Data for the task >>
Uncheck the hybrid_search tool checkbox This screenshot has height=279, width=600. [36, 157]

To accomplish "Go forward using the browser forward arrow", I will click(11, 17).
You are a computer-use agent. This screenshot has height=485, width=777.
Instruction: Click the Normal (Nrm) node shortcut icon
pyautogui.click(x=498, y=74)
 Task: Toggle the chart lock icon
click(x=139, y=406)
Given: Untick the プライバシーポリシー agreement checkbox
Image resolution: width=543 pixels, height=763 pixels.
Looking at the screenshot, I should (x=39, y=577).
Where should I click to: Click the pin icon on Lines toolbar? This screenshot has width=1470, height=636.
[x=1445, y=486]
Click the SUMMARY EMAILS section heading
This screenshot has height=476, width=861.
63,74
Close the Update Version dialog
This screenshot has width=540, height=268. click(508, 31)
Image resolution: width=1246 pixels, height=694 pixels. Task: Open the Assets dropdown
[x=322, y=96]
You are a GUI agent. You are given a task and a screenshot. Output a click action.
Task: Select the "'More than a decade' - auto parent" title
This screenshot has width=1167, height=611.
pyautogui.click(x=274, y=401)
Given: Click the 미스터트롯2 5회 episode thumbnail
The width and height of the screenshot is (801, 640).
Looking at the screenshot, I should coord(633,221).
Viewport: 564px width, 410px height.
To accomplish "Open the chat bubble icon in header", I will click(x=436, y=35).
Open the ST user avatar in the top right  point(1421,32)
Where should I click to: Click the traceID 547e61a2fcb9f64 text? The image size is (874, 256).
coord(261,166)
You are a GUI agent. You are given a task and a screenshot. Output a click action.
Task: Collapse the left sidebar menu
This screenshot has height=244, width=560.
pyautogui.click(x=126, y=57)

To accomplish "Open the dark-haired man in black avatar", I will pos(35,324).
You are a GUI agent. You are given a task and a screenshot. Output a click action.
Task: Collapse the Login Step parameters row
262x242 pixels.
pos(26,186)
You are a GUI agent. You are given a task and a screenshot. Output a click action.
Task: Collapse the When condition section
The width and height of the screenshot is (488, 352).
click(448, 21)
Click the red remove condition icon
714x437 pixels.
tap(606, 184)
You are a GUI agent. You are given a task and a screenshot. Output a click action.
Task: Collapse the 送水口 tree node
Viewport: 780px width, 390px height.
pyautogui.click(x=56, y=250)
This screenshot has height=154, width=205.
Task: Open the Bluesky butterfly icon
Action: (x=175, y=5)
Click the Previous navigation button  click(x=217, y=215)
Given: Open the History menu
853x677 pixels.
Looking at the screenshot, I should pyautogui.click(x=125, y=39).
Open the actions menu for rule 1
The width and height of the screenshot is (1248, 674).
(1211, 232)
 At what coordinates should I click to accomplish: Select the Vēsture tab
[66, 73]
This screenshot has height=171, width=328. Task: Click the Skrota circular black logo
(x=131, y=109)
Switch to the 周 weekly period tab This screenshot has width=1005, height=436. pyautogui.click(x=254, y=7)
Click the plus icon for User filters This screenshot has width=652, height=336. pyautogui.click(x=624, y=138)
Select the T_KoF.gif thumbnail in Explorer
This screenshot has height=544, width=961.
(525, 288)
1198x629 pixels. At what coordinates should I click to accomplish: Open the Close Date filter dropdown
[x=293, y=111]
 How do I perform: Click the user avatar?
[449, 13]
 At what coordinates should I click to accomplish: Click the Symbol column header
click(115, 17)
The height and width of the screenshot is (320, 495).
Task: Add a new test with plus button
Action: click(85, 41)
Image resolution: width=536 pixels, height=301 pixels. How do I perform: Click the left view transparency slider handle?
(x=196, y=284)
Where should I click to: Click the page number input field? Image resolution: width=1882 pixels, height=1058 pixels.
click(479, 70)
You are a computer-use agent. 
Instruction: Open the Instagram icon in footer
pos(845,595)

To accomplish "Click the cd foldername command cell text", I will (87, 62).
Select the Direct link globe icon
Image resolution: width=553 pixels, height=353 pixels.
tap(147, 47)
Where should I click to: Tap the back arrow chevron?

Job >>
Express the stretch of the records from the start through the line containing "click(x=139, y=406)" as a JSON list of strings, one string per line, with blank lines omitted.

Answer for the task >>
[
  "Uncheck the hybrid_search tool checkbox This screenshot has height=279, width=600. [36, 157]",
  "To accomplish \"Go forward using the browser forward arrow\", I will click(11, 17).",
  "You are a computer-use agent. This screenshot has height=485, width=777.",
  "Instruction: Click the Normal (Nrm) node shortcut icon",
  "pyautogui.click(x=498, y=74)",
  " Task: Toggle the chart lock icon",
  "click(x=139, y=406)"
]